Text provided -
▼
Hi, I’m implement a multiplication code from a book.
But, I was in a trouble because the size of the matrix could not be large…
I assume that this matrix is square matrix and A X B = C → [NN] X [NN] = [N*N]
and Also I use a tile for block index.
How can I set the size of the matrix to be 1000 X 1000 or more and more.
((I use Titan X and this GPU can support 1024 thread per block))
#include “device_launch_parameters.h”
#include “book.h”
#include “cuda_runtime.h”
#define N 128
#define TILE_WIDTH 16
global void matMulkernel(int *a, int *b, int *c, int width){
int Row = blockIdx.y*TILE_WIDTH + threadIdx.y;
int Col = blockIdx.x*TILE_WIDTH + threadIdx.x;
float Pvalue = 0;
for(int k = 0; k < width ; ++k)
▲
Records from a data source
▼
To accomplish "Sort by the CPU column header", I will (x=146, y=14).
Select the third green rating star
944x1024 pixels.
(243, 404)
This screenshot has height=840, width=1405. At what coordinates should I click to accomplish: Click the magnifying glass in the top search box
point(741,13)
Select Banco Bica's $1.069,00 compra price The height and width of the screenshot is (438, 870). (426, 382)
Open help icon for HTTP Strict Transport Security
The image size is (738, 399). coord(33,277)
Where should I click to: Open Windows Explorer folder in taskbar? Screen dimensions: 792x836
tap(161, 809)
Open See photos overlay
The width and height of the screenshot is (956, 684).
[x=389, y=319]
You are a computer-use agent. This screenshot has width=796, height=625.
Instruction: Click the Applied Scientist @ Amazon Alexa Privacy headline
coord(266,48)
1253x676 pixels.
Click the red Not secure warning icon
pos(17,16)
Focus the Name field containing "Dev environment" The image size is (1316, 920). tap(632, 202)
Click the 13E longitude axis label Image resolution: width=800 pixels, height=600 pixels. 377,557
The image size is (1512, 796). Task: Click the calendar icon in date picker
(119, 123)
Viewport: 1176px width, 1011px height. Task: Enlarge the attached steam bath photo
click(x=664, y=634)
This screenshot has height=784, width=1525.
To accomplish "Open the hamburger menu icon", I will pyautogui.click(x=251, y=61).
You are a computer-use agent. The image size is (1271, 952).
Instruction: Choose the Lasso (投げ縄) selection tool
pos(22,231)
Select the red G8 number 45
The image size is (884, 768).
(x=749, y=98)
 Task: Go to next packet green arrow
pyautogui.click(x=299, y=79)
▲
To-do list -
[1] According to the matrix multiplication post, how many threads per block can the poster's GPU support?
[2] Quote the matrix multiplication post between "But, I was in" and "for block index.", inclusive.
[3] Continue the matrix multiplication post from the point where it stops.
This listing was taken from a different source than the matrix multiplication post.

Answers to the tasks -
[1] 1024 threads per block.

[2]
But, I was in a trouble because the size of the matrix could not be large…
I assume that this matrix is square matrix and A X B = C → [NN] X [NN] = [N*N]
and Also I use a tile for block index.

[3]
Pvalue += a[Row*width+k] * b[k*width+Col];
c[Row*width+Col] = Pvalue;
}
int main(){
int a[N*N], b[N*N], c[N*N];
int *dev_a, *dev_b, *dev_c;
int _size = N*N*sizeof(int);
for(int i = 0; i < N*N; i++){
a[i] = 2;
b[i] = 3;
c[i] = 0;
}
HANDLE_ERROR(cudaMalloc((void**)&dev_a, _size));
HANDLE_ERROR(cudaMalloc((void**)&dev_b, _size));
HANDLE_ERROR(cudaMalloc((void**)&dev_c, _size));
HANDLE_ERROR(cudaMemcpy(dev_a, a, _size, cudaMemcpyHostToDevice));
HANDLE_ERROR(cudaMemcpy(dev_b, b, _size, cudaMemcpyHostToDevice));
dim3 dimGrids(N/TILE_WIDTH, N/TILE_WIDTH);
dim3 dimBlocks(TILE_WIDTH, TILE_WIDTH);
matMulkernel<<<dimGrids, dimBlocks>>>(dev_a, dev_b, dev_c, N);
HANDLE_ERROR(cudaMemcpy(c, dev_c, _size, cudaMemcpyDeviceToHost));
for(int i = 0; i< N*N; i++)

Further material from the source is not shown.